Step one is to get producers that are passionate about it. Doesn’t matter if they read comics or not, its Hollywood and even Robert Kirkman doesn’t give a fuck about his comics when he adapts them for TV. The next step is to get hot talent. Get that guy that stunk up Misfits for two seasons because he looks and sounds the part and get those two Marvel TV actors that everyone loves right now. The next step is the network. You need a network that’s desperate for some kind of hit after losing all their top shows and can’t seem to recreate the magic of their first comic book TV show’s success. Once you’ve got AMC it pretty much means you’re golden to do whatever.
So what do you do?
Do you stay close to the comic or do you Walking Dead this thing and use the frame-work and create a new version? Well… you’re on AMC so the answer should be pretty obvious. If you’ve read all 75 issues of the comic series then do not and I repeat, do not compare this show to the comic book. In fact, we as comic fans should never do that. They’re different mediums and we’ve seen both ends of the adaptation spectrum. On one side you have Sin City, the most faithful adaptation ever and then on the other side, oh I don’t know pick anything from Fox or Sony. The point is, they’re never going to be like the comics because that would defeat the purpose of the comics.
Now after four paragraphs you’re probably wondering what happened on the episode? Not what is it about because you’re a comic fan or at the very least saw a shit ton of promotion for this show and already know about the characters and world.

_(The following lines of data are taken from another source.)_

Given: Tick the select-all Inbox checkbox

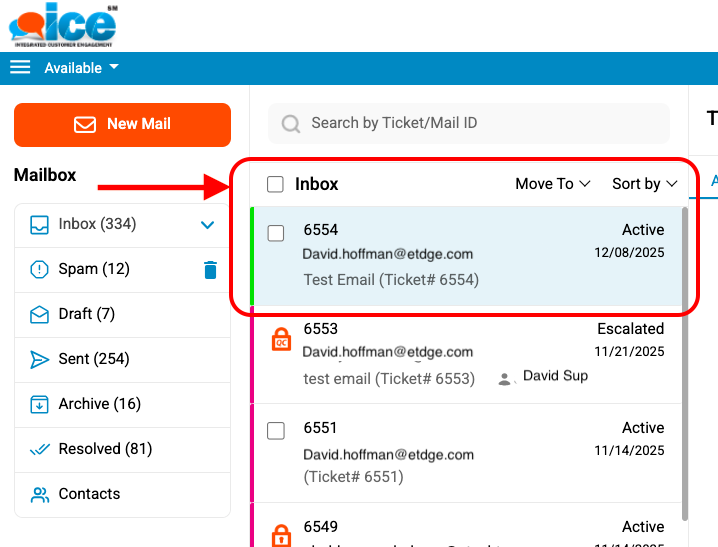Looking at the screenshot, I should point(275,184).
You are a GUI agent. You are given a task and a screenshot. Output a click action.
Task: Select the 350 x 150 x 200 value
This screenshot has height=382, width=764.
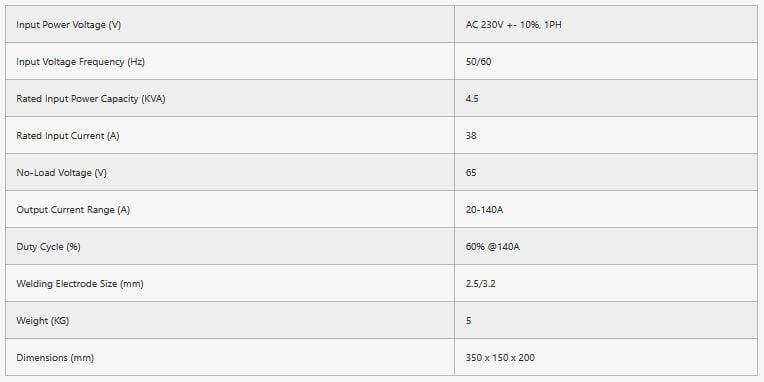500,358
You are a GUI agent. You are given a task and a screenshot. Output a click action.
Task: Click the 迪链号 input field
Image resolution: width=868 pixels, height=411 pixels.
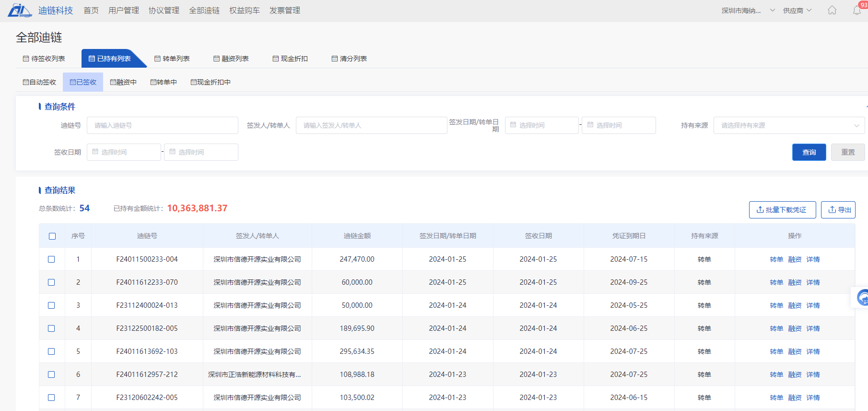pyautogui.click(x=162, y=125)
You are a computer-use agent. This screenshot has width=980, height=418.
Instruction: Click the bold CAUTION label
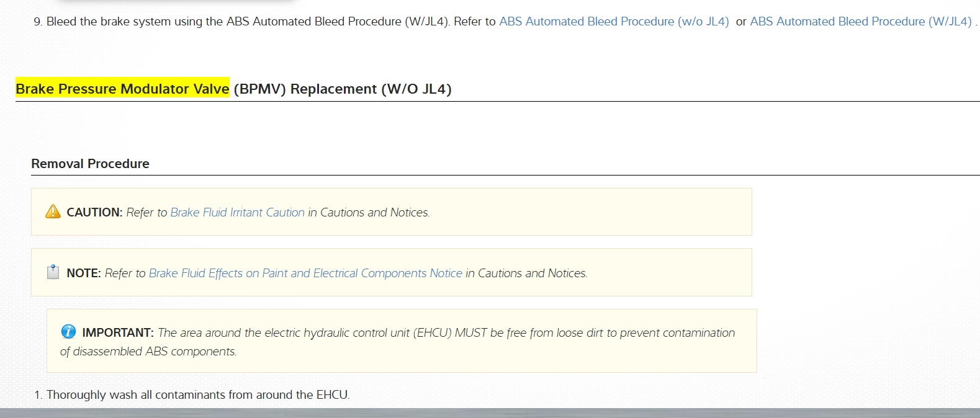[x=94, y=213]
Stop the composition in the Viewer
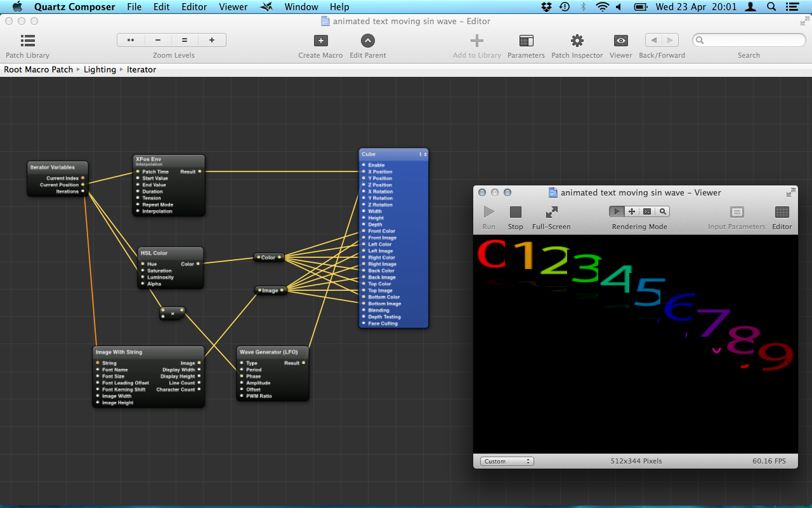 tap(515, 212)
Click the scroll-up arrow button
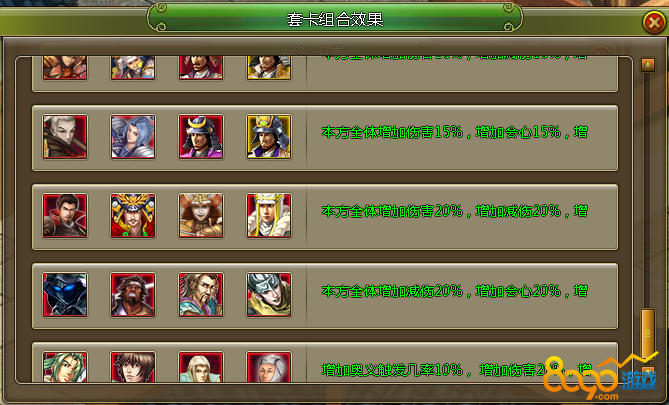669x405 pixels. coord(648,65)
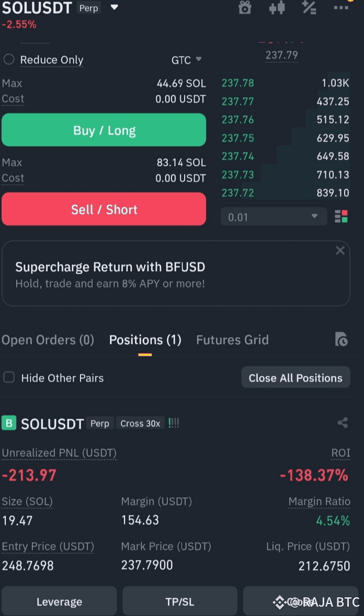Open the GTC time-in-force dropdown

186,60
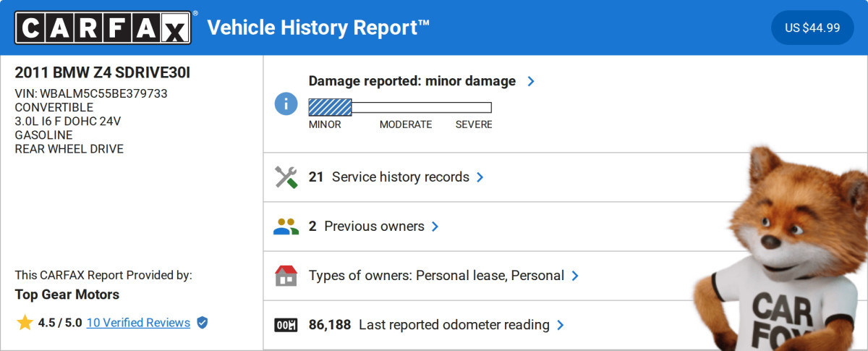Open the 10 Verified Reviews link
The height and width of the screenshot is (351, 868).
[x=138, y=323]
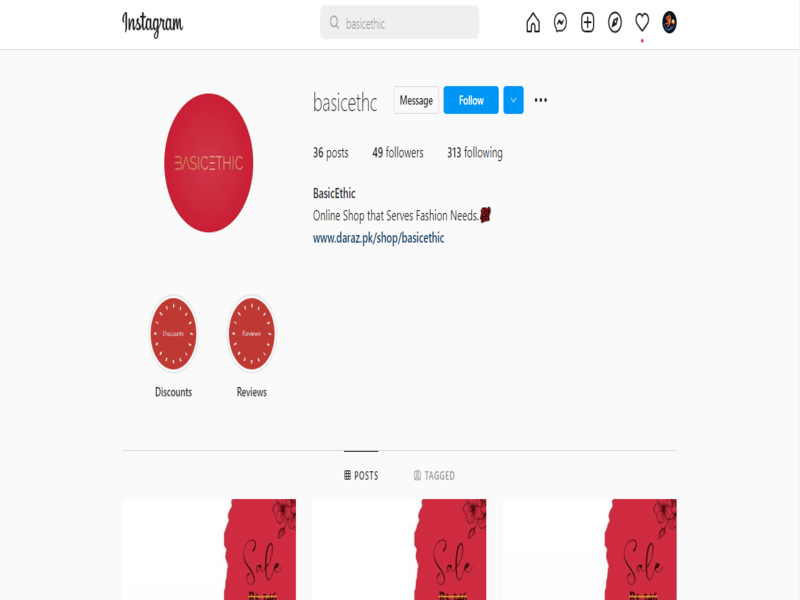Message the basicethc account
The image size is (800, 600).
pyautogui.click(x=416, y=100)
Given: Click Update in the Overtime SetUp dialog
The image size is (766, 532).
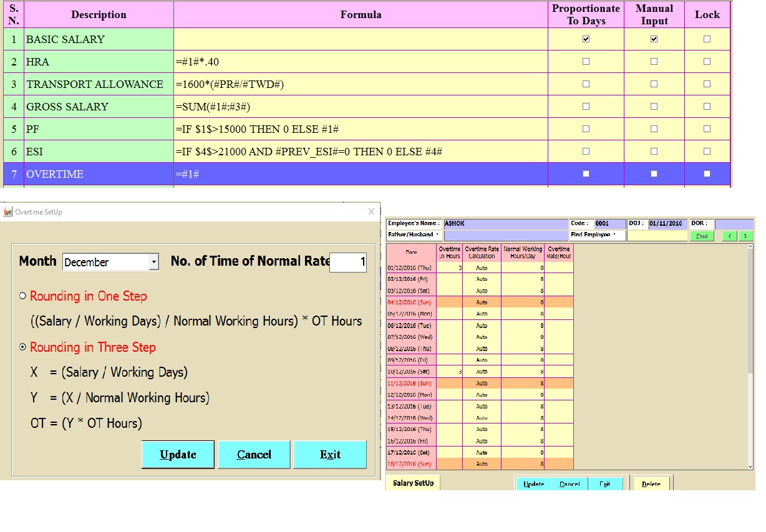Looking at the screenshot, I should click(x=178, y=454).
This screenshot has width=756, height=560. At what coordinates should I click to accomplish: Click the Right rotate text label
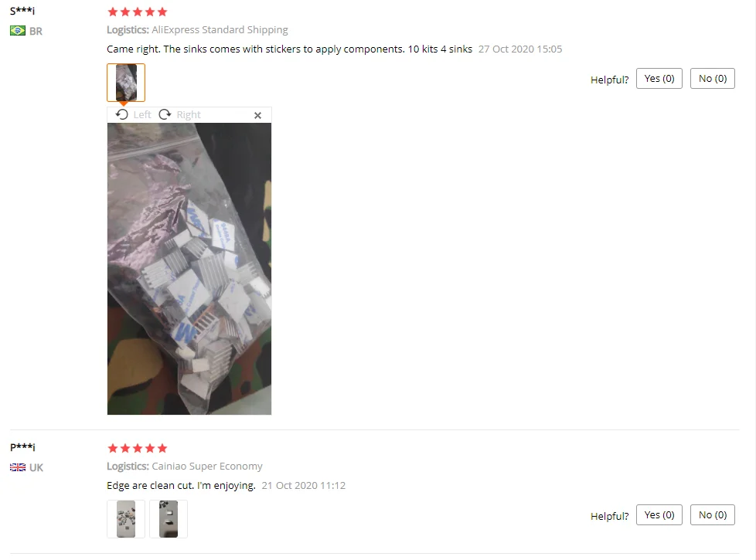click(x=189, y=114)
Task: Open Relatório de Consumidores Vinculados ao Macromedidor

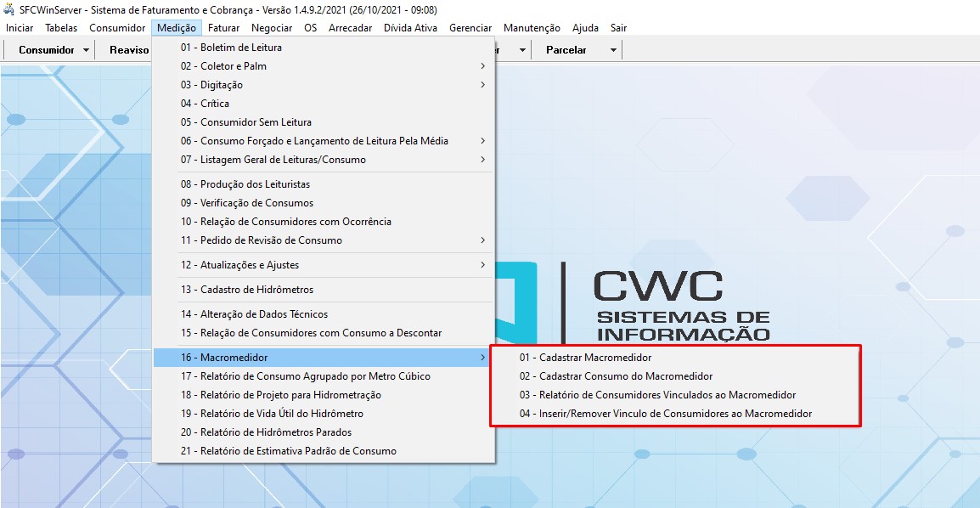Action: 657,395
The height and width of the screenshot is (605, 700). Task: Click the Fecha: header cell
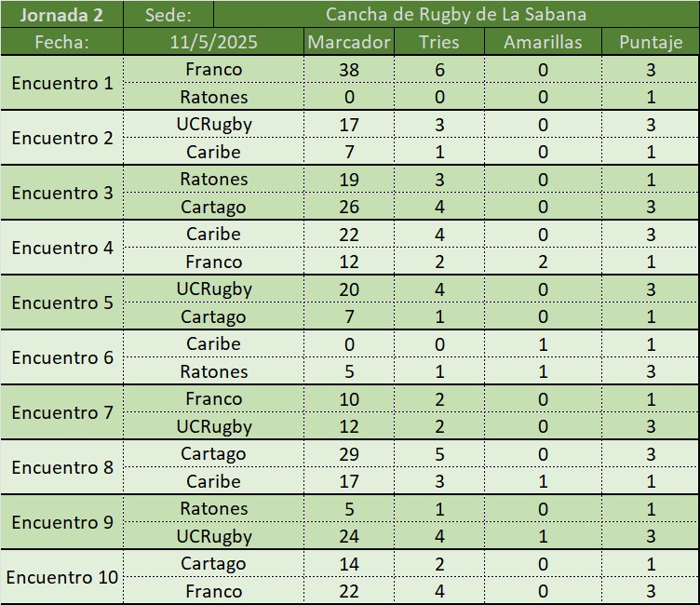61,42
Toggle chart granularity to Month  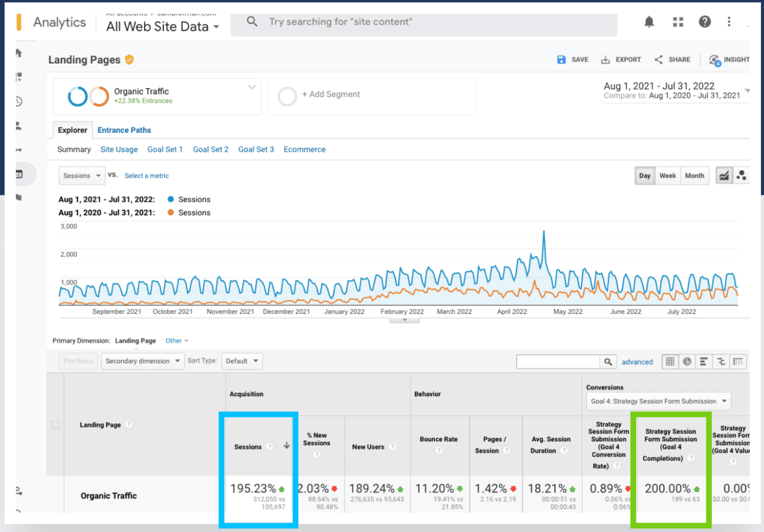point(694,176)
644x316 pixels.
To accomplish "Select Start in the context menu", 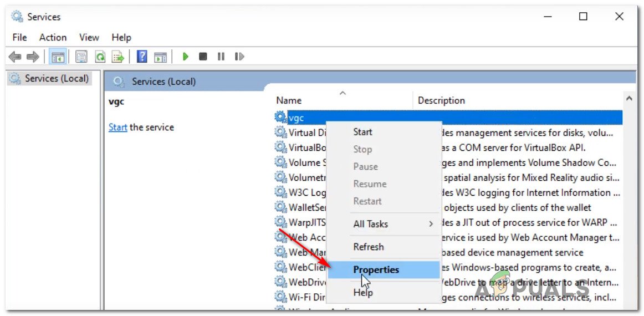I will [362, 132].
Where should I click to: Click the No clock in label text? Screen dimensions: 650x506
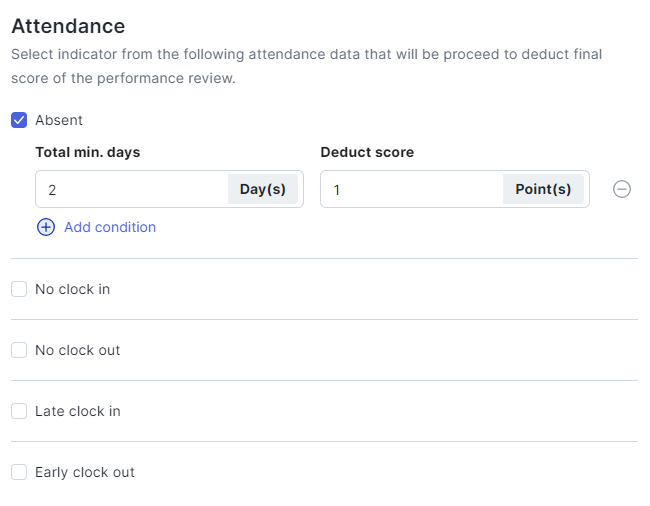(72, 289)
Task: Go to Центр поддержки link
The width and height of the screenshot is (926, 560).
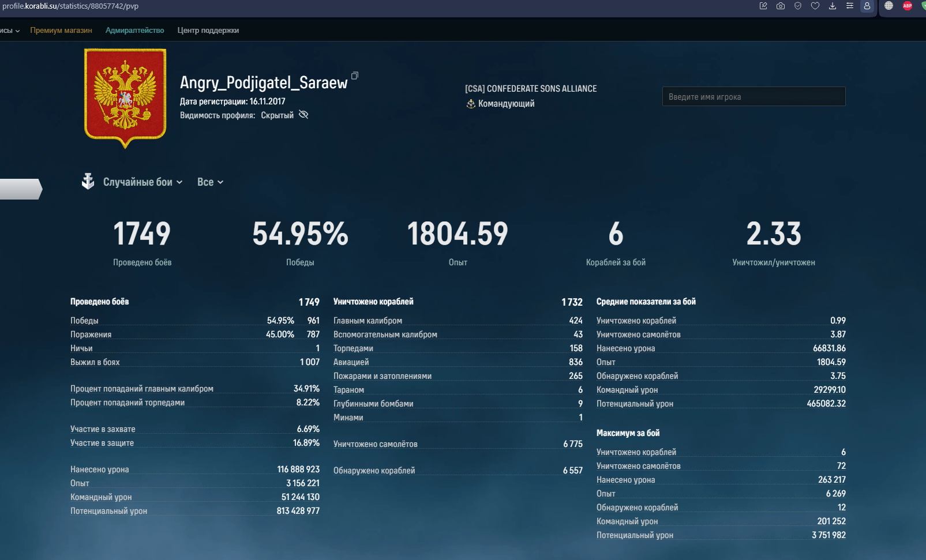Action: pos(208,31)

Well it’s about Jesse coming back to his home town to make good on his promise to his father who was a Preacher as well and was shot in the head. This unfolds through a series of annoying flashbacks, each longer than the last, but still the same flashback. Tulip is on the run for stealing a map for the biggest score ever and she’s a woman scorn so she’s in town to bring Jesse back into the mix of her life. Cassidy is being hunted and gets ambushed on an airplane in which he’s working as a host. And the voice of God is searching for a host and making Preachers of all different faiths explode including Tom Cruise.
Hilarious.
The pacing for this first episode can best be described as a teenage boy blind folded searching for his first pair of boobies to grope only to feel a man’s chest because he’s being pranked by older teenagers and now his raging boner pitching a tent in his underwear (he’s in only his underwear by the way) is circulating social media along with him grabbing man-boobs with a smile... and then a frown. Basically it’s groping around in the dark and not finding what it’s wants to, but still really excited that it might get there. Or just bad. The pacing is bad.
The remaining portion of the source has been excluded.